The disadvantage of this system is the open flame. However, it is a sensitive tool to detect refrigerant leak.
- make sure that the space is ventilated and there are quick escape routes, in case of emergency,
- ignite the torch as per manufacturer’s recommendation,
- pass the probing hose along tubes and air conditioning parts to detect for leaks,
- mark the suspected leaking area for repair or replacement
Ultrasonic leak detection
Detects refrigerant leak by sensing the sound created by vibrating molecules of escaping gas.
The leak might be so small, that it is inaudible to human ears. Hence we need a sensitive noise detection tool for this.
Ultrasonic detectors are equipped with a microphone and signal processor to sense for this sound.
However, the background noise should be very, very low so that results won’t be flawed.
How to detect leaks using this method?
- make sure the area is quiet,
- switch on the ultrasonic leak detector,
- move the probe along your air conditioning system to test for leaks, and mark for repair
You can, however, use other methods of leak detection as shown on this page.
NOTE: Recover the refrigerant and Nitrogen gas into recovery cylinder after completion of a test.
Step 3: Vacuum test:
It is the final leak detection step after the pressure test is passed.
- to double check on the Step 1 of refrigerant leak detection,
- to detect moisture within the system, as moisture ingress might have happened during repair works
The steps are similar to (1), (2) and (3) in Step 1, but this time, gas will not be inserted, but vacuumed out of the air conditioning system by an external compressor.
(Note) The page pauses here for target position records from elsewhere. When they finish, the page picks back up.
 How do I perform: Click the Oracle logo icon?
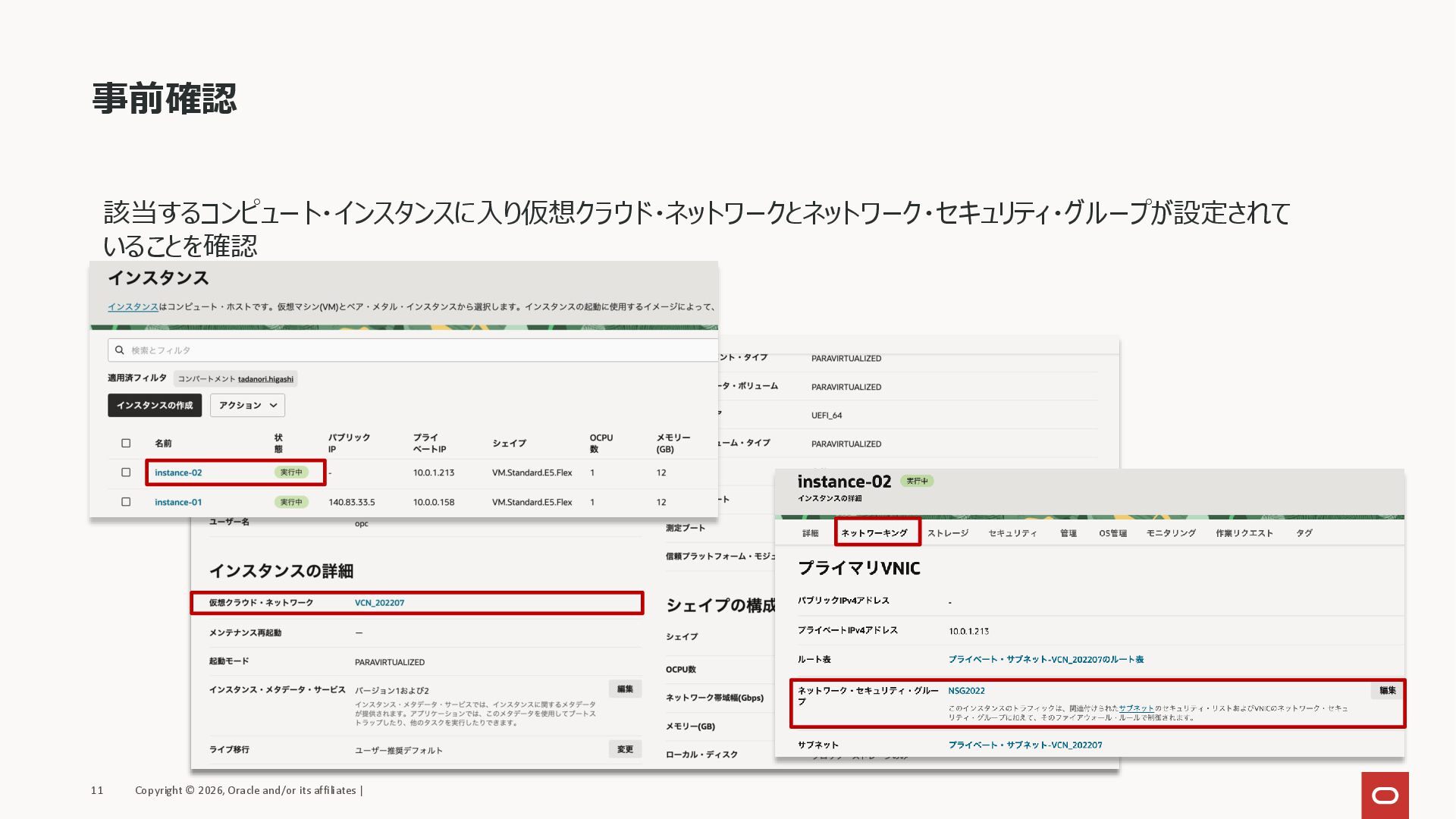coord(1385,795)
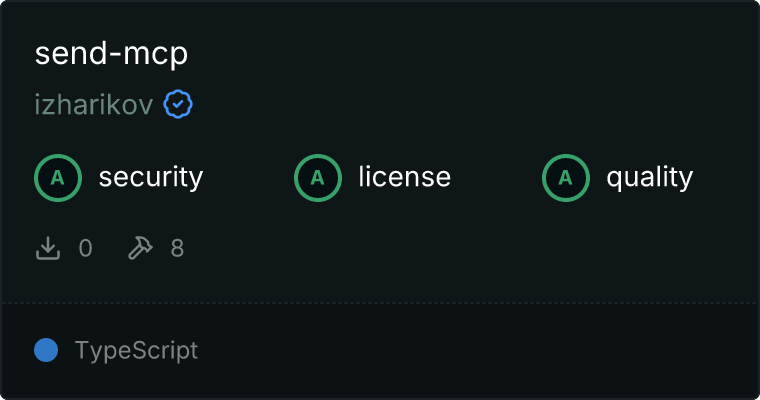Select the security label text
Viewport: 760px width, 400px height.
151,178
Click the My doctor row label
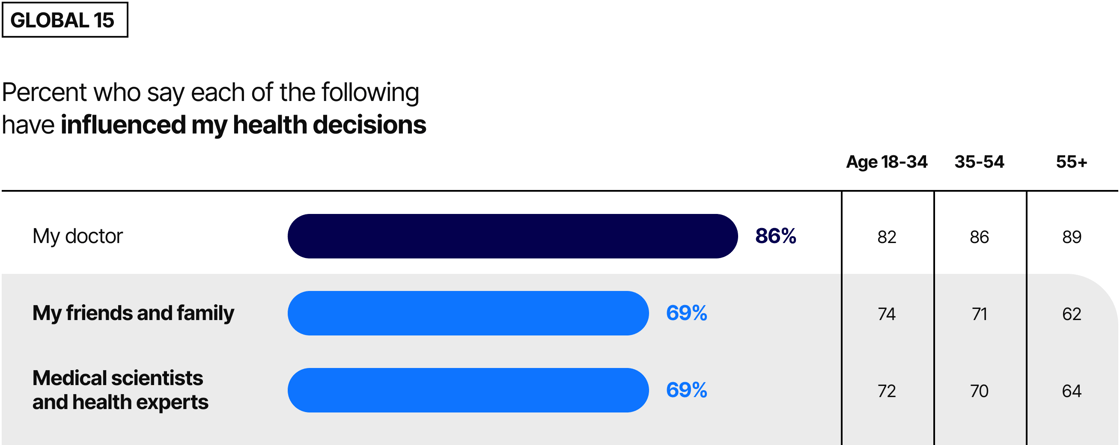The width and height of the screenshot is (1120, 445). [x=78, y=236]
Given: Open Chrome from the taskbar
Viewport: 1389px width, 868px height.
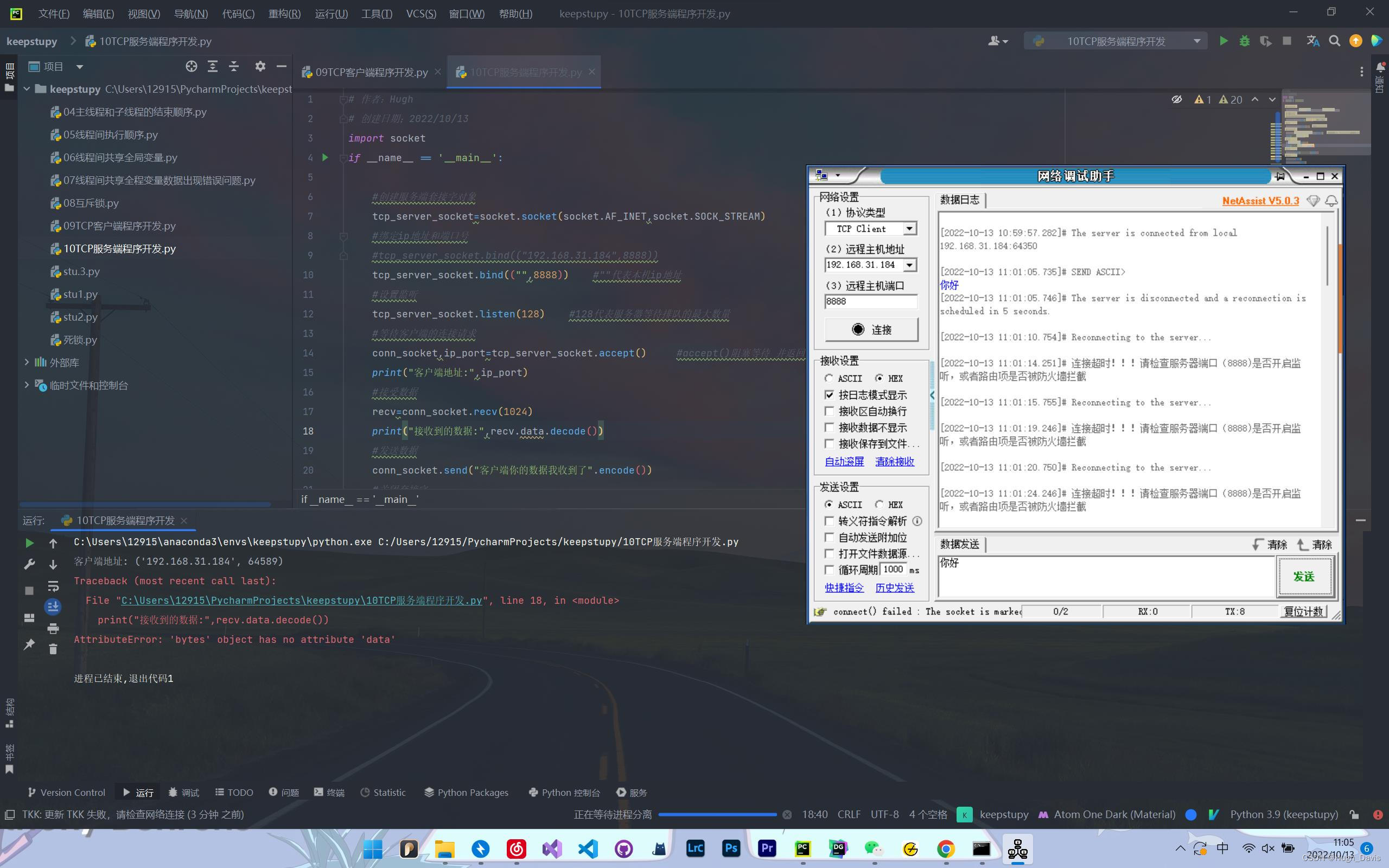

Vacuum until the pressure within the system is 0 bar absolute.
Wait for a few hours, depending on the size of the air conditioner and monitor the pressure rise.
If the pressure rises until 1 bar absolute, then there is leak.
If the pressure rises, but it is lower than 1 bas absolute, then moisture is present.
Courtesy for condenser picture: Bryant Air Conditioners
What’s next? Either remove the moisture, or repair, and redo the refrigerant leak testing.